## What is expected:
Pick out each line of the records below that contains the word "text", and copy those lines.

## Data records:
(begin)
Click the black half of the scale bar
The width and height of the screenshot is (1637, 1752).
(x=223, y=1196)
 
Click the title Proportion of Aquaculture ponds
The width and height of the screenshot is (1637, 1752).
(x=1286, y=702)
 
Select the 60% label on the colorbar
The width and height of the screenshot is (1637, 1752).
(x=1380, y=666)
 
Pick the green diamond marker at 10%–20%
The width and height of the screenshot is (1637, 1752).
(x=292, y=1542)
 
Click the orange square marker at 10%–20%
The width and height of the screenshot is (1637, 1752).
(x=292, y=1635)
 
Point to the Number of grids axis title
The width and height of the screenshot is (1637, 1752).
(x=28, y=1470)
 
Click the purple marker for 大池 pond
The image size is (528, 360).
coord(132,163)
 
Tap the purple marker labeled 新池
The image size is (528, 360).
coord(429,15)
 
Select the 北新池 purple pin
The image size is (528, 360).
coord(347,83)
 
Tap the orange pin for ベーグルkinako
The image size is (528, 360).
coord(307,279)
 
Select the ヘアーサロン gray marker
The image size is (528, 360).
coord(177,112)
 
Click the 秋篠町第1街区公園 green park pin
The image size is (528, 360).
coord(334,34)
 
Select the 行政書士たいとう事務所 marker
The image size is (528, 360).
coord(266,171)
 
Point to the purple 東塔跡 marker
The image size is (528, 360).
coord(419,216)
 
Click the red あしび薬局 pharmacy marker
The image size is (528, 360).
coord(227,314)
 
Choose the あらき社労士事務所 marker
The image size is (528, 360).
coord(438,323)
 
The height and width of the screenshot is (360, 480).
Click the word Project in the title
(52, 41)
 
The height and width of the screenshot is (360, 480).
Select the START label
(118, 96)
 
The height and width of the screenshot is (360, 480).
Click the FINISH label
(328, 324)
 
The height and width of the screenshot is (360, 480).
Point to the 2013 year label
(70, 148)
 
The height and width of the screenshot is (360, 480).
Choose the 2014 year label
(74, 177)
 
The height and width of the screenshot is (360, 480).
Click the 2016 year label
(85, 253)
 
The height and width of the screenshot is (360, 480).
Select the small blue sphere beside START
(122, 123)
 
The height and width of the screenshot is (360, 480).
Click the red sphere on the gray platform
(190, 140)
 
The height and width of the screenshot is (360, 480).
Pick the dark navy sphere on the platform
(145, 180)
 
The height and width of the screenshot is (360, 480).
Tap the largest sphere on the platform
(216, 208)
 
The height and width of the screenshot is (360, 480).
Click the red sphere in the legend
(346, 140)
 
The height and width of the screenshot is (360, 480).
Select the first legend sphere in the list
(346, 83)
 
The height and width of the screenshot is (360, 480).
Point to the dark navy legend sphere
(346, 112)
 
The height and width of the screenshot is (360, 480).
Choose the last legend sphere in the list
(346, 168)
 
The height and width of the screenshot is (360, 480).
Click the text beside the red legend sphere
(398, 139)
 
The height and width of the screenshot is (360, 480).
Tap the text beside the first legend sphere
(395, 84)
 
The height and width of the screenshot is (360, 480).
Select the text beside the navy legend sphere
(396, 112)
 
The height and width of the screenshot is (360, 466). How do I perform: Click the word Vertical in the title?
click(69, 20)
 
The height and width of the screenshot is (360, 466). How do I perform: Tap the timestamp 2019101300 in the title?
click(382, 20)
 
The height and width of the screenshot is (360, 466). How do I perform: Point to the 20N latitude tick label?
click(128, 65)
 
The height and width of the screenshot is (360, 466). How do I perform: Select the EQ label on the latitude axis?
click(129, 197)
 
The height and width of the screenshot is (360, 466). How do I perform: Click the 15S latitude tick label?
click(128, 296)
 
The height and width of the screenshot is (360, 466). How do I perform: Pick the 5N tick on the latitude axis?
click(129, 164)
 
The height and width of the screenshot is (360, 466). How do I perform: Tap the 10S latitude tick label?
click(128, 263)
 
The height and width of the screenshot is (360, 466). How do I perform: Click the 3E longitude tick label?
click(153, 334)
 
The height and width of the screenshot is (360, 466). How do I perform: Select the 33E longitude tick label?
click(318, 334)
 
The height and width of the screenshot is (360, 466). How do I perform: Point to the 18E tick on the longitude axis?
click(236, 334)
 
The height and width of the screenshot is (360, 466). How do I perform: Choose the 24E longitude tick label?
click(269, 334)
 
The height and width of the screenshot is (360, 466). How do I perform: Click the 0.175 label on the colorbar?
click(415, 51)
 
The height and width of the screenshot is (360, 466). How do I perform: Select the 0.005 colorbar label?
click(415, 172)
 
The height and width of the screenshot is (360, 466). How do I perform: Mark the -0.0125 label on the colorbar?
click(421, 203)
(end)
## Reply to the task:
Click the text beside the red legend sphere
Tap the text beside the first legend sphere
Select the text beside the navy legend sphere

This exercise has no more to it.